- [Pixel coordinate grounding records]
━━━━━━━━

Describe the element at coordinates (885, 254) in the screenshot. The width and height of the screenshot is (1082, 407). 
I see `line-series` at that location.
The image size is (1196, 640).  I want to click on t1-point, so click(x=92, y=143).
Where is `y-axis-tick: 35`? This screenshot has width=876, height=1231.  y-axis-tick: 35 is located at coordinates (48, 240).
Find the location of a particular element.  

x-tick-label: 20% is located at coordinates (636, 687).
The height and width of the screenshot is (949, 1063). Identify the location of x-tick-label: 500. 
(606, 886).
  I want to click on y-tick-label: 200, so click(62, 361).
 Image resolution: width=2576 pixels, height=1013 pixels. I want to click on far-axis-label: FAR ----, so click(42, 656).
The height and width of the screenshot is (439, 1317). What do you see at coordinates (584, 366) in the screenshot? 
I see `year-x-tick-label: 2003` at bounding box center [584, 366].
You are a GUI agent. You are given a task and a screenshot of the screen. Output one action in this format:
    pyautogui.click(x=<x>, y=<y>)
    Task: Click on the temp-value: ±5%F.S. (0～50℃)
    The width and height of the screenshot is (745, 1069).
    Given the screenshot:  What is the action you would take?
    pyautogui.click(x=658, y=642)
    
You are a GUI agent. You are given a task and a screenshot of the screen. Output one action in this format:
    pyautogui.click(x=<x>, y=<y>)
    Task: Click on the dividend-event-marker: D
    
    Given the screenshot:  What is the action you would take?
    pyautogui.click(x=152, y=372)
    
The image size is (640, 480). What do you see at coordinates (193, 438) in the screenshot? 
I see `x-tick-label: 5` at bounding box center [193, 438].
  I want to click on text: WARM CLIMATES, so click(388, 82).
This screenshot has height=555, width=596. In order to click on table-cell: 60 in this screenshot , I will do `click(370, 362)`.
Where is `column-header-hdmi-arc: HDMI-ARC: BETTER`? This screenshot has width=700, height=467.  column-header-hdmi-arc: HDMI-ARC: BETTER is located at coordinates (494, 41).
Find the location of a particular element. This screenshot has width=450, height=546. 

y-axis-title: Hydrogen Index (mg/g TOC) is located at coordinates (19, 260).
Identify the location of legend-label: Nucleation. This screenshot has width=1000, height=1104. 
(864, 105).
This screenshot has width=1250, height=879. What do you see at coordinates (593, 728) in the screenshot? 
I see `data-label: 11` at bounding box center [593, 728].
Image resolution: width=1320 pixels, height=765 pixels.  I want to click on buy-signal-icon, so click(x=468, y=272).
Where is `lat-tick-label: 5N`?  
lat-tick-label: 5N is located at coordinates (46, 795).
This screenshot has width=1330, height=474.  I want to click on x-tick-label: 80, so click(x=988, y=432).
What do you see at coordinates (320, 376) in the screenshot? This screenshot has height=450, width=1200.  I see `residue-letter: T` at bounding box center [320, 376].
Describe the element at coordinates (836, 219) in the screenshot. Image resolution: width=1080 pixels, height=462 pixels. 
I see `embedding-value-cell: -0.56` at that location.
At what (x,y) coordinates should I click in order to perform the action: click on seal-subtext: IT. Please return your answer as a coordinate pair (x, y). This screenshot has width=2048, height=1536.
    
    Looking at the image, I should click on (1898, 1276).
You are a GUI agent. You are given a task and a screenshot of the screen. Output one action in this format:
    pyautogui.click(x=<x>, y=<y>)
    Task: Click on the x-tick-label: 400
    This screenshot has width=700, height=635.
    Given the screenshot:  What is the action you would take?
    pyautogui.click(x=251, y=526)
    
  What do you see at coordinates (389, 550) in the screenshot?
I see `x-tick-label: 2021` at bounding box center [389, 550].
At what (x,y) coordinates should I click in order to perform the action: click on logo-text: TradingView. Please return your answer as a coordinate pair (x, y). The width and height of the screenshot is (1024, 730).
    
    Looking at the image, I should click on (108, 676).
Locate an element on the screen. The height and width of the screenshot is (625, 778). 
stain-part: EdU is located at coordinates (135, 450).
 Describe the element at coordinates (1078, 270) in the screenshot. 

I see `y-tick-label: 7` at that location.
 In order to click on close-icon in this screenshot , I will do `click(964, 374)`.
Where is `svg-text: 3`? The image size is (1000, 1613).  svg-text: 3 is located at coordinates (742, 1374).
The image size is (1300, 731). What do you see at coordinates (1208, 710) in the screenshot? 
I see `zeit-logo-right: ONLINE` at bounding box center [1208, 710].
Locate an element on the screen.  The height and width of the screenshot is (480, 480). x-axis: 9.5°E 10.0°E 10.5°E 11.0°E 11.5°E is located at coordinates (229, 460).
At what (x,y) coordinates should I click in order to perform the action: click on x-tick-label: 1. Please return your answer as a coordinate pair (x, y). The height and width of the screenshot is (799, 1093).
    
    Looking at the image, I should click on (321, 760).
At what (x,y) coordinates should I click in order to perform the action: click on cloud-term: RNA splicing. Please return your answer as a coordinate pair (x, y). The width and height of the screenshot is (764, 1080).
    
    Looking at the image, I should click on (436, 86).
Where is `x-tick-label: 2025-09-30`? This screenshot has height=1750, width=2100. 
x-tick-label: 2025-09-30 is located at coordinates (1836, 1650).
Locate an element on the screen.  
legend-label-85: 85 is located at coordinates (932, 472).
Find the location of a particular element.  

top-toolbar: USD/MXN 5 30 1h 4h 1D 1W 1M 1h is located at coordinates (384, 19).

━━━━━━━━

- [REQUIREMENT]
Update the records by replacing "element" with "item" wherever it appears, leaving everything else unchanged.

- [TASK ANSWER]
Describe the item at coordinates (885, 254) in the screenshot. The width and height of the screenshot is (1082, 407). 
I see `line-series` at that location.
The image size is (1196, 640).  I want to click on t1-point, so click(x=92, y=143).
Where is `y-axis-tick: 35`? This screenshot has width=876, height=1231.  y-axis-tick: 35 is located at coordinates (48, 240).
Find the location of a particular item.  

x-tick-label: 20% is located at coordinates (636, 687).
The height and width of the screenshot is (949, 1063). Identify the location of x-tick-label: 500. 
(606, 886).
  I want to click on y-tick-label: 200, so click(62, 361).
 Image resolution: width=2576 pixels, height=1013 pixels. I want to click on far-axis-label: FAR ----, so click(42, 656).
The height and width of the screenshot is (439, 1317). What do you see at coordinates (584, 366) in the screenshot? 
I see `year-x-tick-label: 2003` at bounding box center [584, 366].
You are a GUI agent. You are given a task and a screenshot of the screen. Output one action in this format:
    pyautogui.click(x=<x>, y=<y>)
    Task: Click on the temp-value: ±5%F.S. (0～50℃)
    The width and height of the screenshot is (745, 1069).
    Given the screenshot:  What is the action you would take?
    pyautogui.click(x=658, y=642)
    
You are a GUI agent. You are given a task and a screenshot of the screen. Output one action in this format:
    pyautogui.click(x=<x>, y=<y>)
    Task: Click on the dividend-event-marker: D
    
    Given the screenshot:  What is the action you would take?
    pyautogui.click(x=152, y=372)
    
The image size is (640, 480). What do you see at coordinates (193, 438) in the screenshot? 
I see `x-tick-label: 5` at bounding box center [193, 438].
  I want to click on text: WARM CLIMATES, so click(388, 82).
This screenshot has height=555, width=596. In order to click on table-cell: 60 in this screenshot , I will do `click(370, 362)`.
Where is `column-header-hdmi-arc: HDMI-ARC: BETTER`? This screenshot has width=700, height=467.  column-header-hdmi-arc: HDMI-ARC: BETTER is located at coordinates (494, 41).
Find the location of a particular item. This screenshot has width=450, height=546. 

y-axis-title: Hydrogen Index (mg/g TOC) is located at coordinates (19, 260).
Identify the location of legend-label: Nucleation. This screenshot has width=1000, height=1104. 
(864, 105).
This screenshot has width=1250, height=879. What do you see at coordinates (593, 728) in the screenshot? 
I see `data-label: 11` at bounding box center [593, 728].
Image resolution: width=1320 pixels, height=765 pixels.  I want to click on buy-signal-icon, so click(x=468, y=272).
Where is `lat-tick-label: 5N`?  
lat-tick-label: 5N is located at coordinates (46, 795).
This screenshot has width=1330, height=474.  I want to click on x-tick-label: 80, so click(x=988, y=432).
What do you see at coordinates (320, 376) in the screenshot? This screenshot has height=450, width=1200.  I see `residue-letter: T` at bounding box center [320, 376].
Describe the item at coordinates (836, 219) in the screenshot. Image resolution: width=1080 pixels, height=462 pixels. 
I see `embedding-value-cell: -0.56` at that location.
At what (x,y) coordinates should I click in order to perform the action: click on seal-subtext: IT. Please return your answer as a coordinate pair (x, y). This screenshot has width=2048, height=1536.
    
    Looking at the image, I should click on (1898, 1276).
You are a GUI agent. You are given a task and a screenshot of the screen. Output one action in this format:
    pyautogui.click(x=<x>, y=<y>)
    Task: Click on the x-tick-label: 400
    This screenshot has width=700, height=635.
    Given the screenshot:  What is the action you would take?
    pyautogui.click(x=251, y=526)
    
  What do you see at coordinates (389, 550) in the screenshot?
I see `x-tick-label: 2021` at bounding box center [389, 550].
At what (x,y) coordinates should I click in order to perform the action: click on logo-text: TradingView. Please return your answer as a coordinate pair (x, y). The width and height of the screenshot is (1024, 730).
    
    Looking at the image, I should click on (108, 676).
Locate an item on the screen. The height and width of the screenshot is (625, 778). 
stain-part: EdU is located at coordinates (135, 450).
 Describe the item at coordinates (1078, 270) in the screenshot. 

I see `y-tick-label: 7` at that location.
 In order to click on close-icon in this screenshot , I will do `click(964, 374)`.
Where is `svg-text: 3`? The image size is (1000, 1613).  svg-text: 3 is located at coordinates (742, 1374).
The image size is (1300, 731). What do you see at coordinates (1208, 710) in the screenshot? 
I see `zeit-logo-right: ONLINE` at bounding box center [1208, 710].
Locate an item on the screen.  The height and width of the screenshot is (480, 480). x-axis: 9.5°E 10.0°E 10.5°E 11.0°E 11.5°E is located at coordinates (229, 460).
At what (x,y) coordinates should I click in order to perform the action: click on x-tick-label: 1. Please return your answer as a coordinate pair (x, y). The height and width of the screenshot is (799, 1093).
    
    Looking at the image, I should click on (321, 760).
At what (x,y) coordinates should I click in order to perform the action: click on cloud-term: RNA splicing. Please return your answer as a coordinate pair (x, y). The width and height of the screenshot is (764, 1080).
    
    Looking at the image, I should click on (436, 86).
Where is `x-tick-label: 2025-09-30`? This screenshot has height=1750, width=2100. 
x-tick-label: 2025-09-30 is located at coordinates (1836, 1650).
Locate an item on the screen.  
legend-label-85: 85 is located at coordinates (932, 472).
Find the location of a particular item.  

top-toolbar: USD/MXN 5 30 1h 4h 1D 1W 1M 1h is located at coordinates (384, 19).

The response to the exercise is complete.